START Materials provided

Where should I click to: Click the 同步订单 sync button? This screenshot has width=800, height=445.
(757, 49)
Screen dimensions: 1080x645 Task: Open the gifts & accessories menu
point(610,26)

END Materials provided
START Materials provided

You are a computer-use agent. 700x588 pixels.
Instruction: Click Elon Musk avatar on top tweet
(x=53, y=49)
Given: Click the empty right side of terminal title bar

END Materials provided
START Materials provided

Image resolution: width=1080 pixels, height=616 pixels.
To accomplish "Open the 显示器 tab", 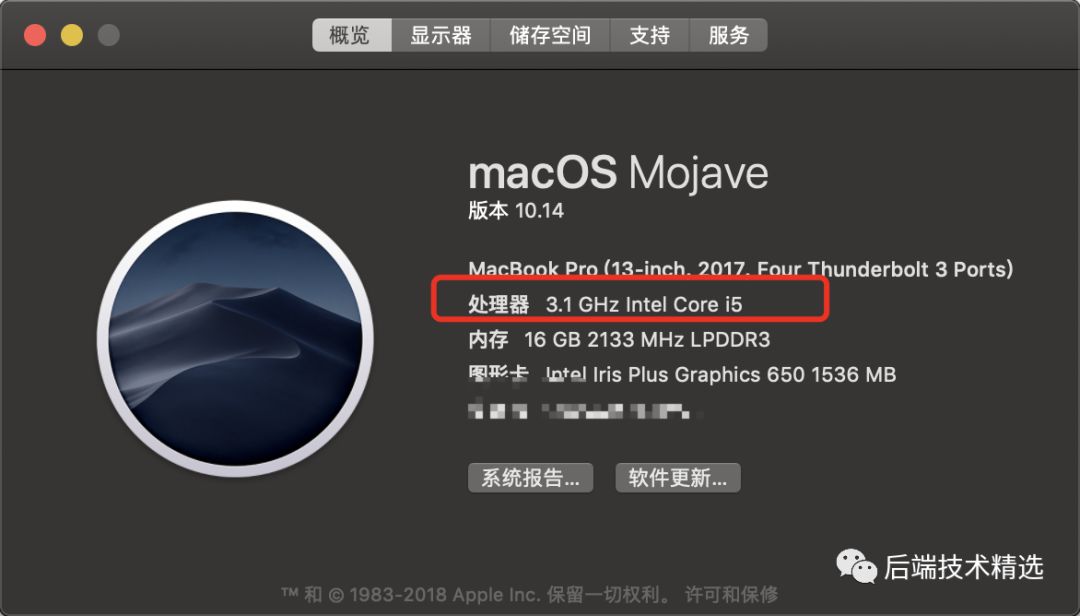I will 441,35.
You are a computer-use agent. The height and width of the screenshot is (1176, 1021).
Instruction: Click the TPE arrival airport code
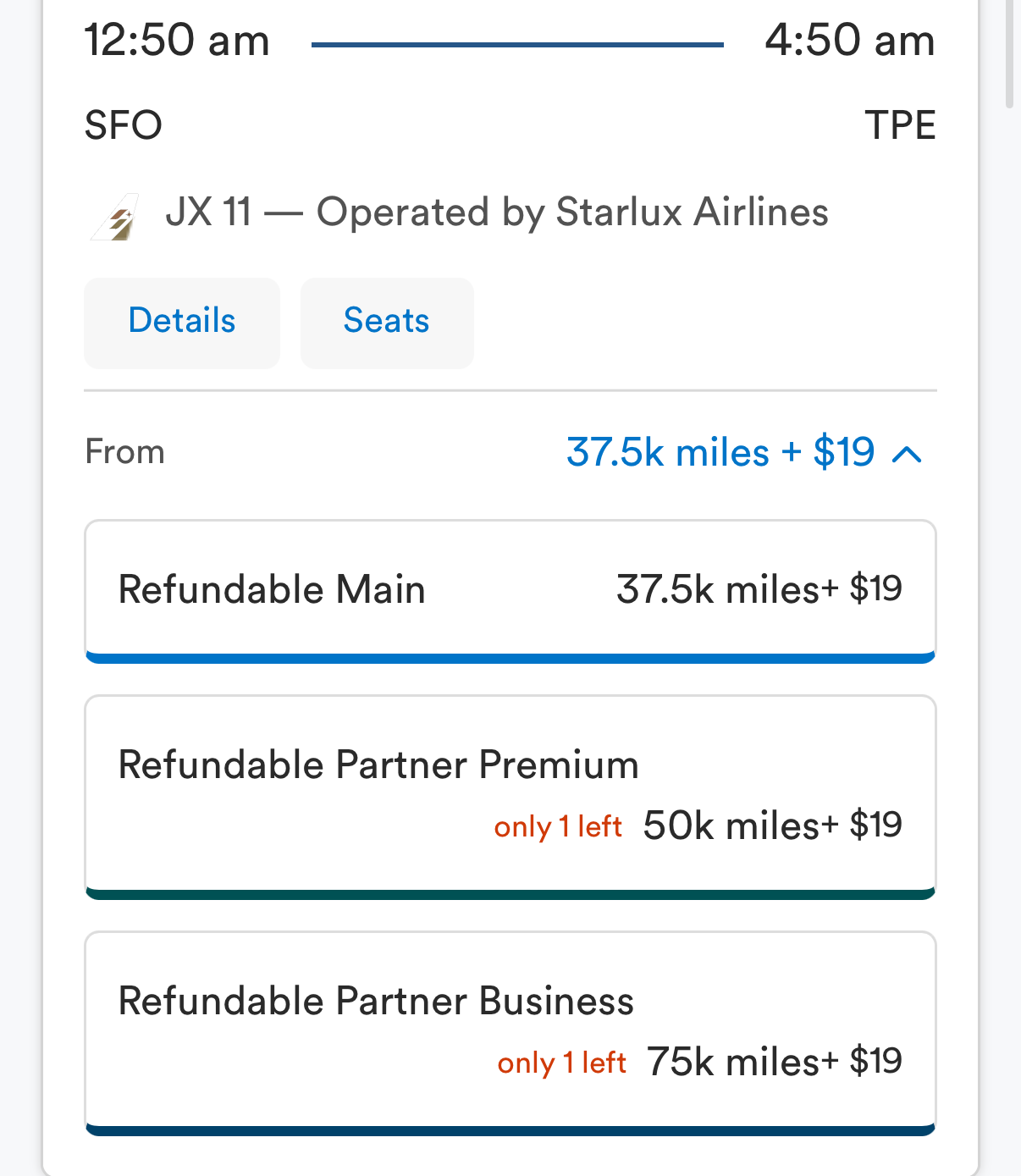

END Materials provided

*What you have to do*
Within the listing above, find every line containing the string "computer" and return it.

*Response to this exercise*
You are a computer-use agent. 700x588 pixels.
You are a computer-use agent. The height and width of the screenshot is (1176, 1021).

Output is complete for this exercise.